EXERCISE PROMPT
Copy every line of the items below that contains the string "height", matching it case-sensitively.

INFORMATION SUPPLIED
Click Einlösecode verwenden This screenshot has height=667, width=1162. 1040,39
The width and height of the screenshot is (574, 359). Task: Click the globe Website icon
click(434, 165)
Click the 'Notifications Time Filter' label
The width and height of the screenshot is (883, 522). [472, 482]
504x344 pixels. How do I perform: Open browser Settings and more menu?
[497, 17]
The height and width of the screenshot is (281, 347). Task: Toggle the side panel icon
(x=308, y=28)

...

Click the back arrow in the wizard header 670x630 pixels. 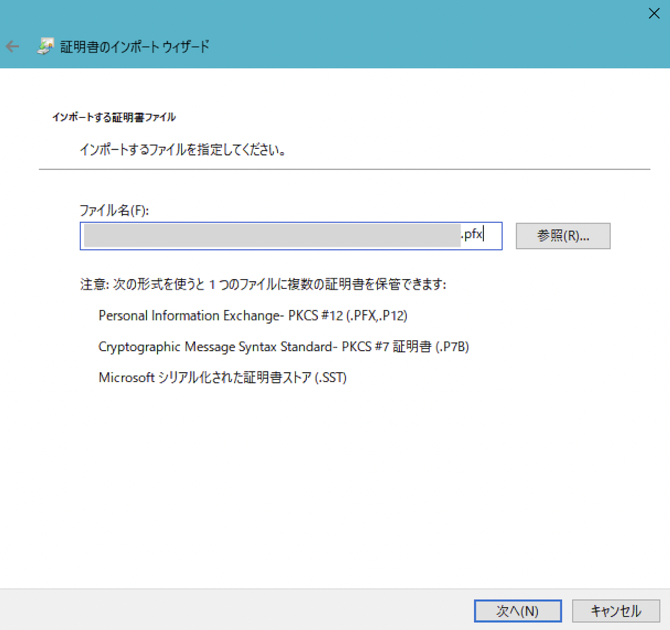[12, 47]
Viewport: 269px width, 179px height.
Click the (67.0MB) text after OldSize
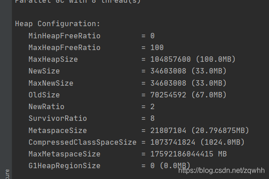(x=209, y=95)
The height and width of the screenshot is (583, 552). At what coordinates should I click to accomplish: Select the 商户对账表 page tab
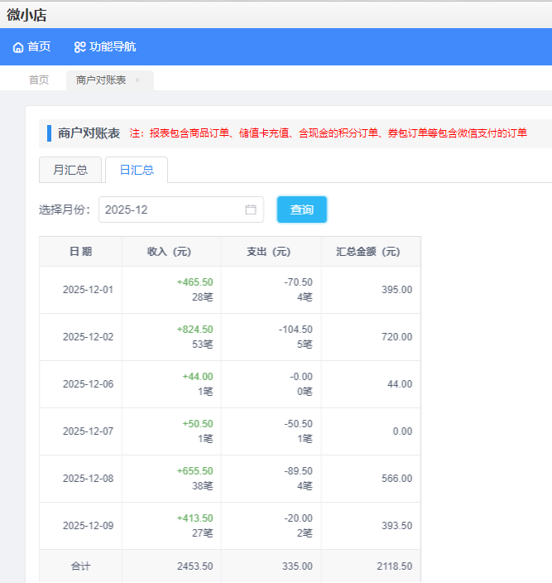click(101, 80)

FINISHED EXERCISE
Click Einlösecode verwenden This screenshot has height=667, width=1162. 1040,39
The width and height of the screenshot is (574, 359). Task: Click the globe Website icon
The width and height of the screenshot is (883, 522). [472, 482]
The height and width of the screenshot is (281, 347). Task: Toggle the side panel icon
Viewport: 269px width, 179px height.
The height and width of the screenshot is (583, 552). At what coordinates should I click to accomplish: Select the 商户对账表 page tab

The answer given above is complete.